The lay, that bardic ballad, was sung to its end. Then the glad feast rose, and the sound of merriment grew bright. Cup-bearers poured wine from their wondrous flagons. Wealhtheow then came forward, moving beneath her golden diadem to where the two brave men sat, uncle and nephew, each true to the other in kindred affection. Unferth the orator sat at the feet of the Scylding lord; men had faith in Unferth's spirit and the might of his courage, although in swordfighting he had been disloyal to his kin.

The Scyldings' lady spoke: “Drink of this cup, my lord, giver of rings! Be you merry, oh magnanimous friend of men, and speak gentle words to the Geats, as men should do! Be glad with them and mindful of those gifts you've received from near and far. Men say that you wish to receive this hero as your son. Heorot has been purged; enjoy that bright hall of riches while you can, and give many treasures, leaving folk and land to your children when you must away to your fate. For I deem that my gracious Hrothulf will rule honorably over the young ones if you quit the world earlier than he does, Scyldings' friend. I believe he will repay good to our children if he remembers well all the comfort and gifts of honor that we bestowed on him when he was helpless.” She then turned to the seat where her sons were placed, Hrethric and Hrothmund, the two young sons of heroes; the Geat also sat there, brave Beowulf, between the brothers.


  1. Wealhtheow’s speech clearly indicates her concern regarding Hrothgar's earlier statement that he views Beowulf as his son. She reminds Hrothgar that his own children are the rightful heirs, and that Hrothgar will succeed Hrothgar's throne should he die unexpectedly. Her speech is another example of how much power and involvement the queen has in political matters, and her advice is designed to avoid a potential struggle between the Geats and Danes.

    — Wesley, Owl Eyes Editor
  2. Beowulf’s position here symbolizes either his place in Hrothgar's line of succession, or that the poet indicates that Beowulf is now the children’s protector. The latter is more likely considering the established relationship and loyalty that Beowulf has shown Hrothgar and what Wealtheow shortly tells him.

    — Wesley, Owl Eyes Editor
  3. Unferth may be Hrothgar's orator, but he is also an untrustworthy man who has killed his own brothers. By mentioning that Unferth sits in a prominent place in Hrothgar's hall, the poet is likely foreshadowing that all is not well and informing the audience of future discord.

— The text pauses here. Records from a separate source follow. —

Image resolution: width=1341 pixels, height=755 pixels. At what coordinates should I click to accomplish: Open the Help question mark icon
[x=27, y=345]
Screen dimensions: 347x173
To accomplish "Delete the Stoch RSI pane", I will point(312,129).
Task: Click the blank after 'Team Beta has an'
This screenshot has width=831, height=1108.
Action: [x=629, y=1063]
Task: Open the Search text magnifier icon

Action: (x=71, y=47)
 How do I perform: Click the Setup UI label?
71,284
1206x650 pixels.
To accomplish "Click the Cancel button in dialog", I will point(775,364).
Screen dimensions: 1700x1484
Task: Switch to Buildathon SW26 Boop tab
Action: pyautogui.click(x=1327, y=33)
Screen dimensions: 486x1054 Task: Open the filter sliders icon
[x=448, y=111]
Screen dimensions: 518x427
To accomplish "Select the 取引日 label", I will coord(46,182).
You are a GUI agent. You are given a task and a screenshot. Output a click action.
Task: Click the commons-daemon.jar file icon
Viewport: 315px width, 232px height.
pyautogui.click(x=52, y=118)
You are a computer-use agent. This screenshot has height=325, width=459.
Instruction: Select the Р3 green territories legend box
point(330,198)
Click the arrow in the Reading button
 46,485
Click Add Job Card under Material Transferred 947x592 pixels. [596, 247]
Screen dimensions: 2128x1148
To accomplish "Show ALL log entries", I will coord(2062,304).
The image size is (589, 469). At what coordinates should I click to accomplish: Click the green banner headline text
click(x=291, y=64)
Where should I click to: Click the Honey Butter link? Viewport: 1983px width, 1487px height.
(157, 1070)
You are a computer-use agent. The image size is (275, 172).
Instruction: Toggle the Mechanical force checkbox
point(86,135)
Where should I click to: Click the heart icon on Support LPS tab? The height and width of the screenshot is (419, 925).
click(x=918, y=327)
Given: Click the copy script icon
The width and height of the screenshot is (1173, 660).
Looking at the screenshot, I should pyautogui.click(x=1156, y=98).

    — Wesley, Owl Eyes Editor
  4. Hengest, whose slain leader has not been avenged, thinks of revenge but is trapped by the truce with Finn not to fight. The poet implies that when Hunlafing gives the sword to Hengest, he is subtly reminding Hengest that he must renew the fight with Finn because of the pagan code of loyalty to king and kin. The sacred duty to avenge his lord conflicts with another sacred duty to abide by his oath. However, loyalty to king is a much stronger duty in this warrior society.

    — Wesley, Owl Eyes Editor
  5. This is Hildeburh, who had been given as a "peace-weaver" between the Danes and the Frisians (Finn's tribe) when she married Finn, and the poet over-states the situation by saying that she "was taken." She is merely returned to her own people (the Danes)  after this violent episode in which her son and husband have been killed.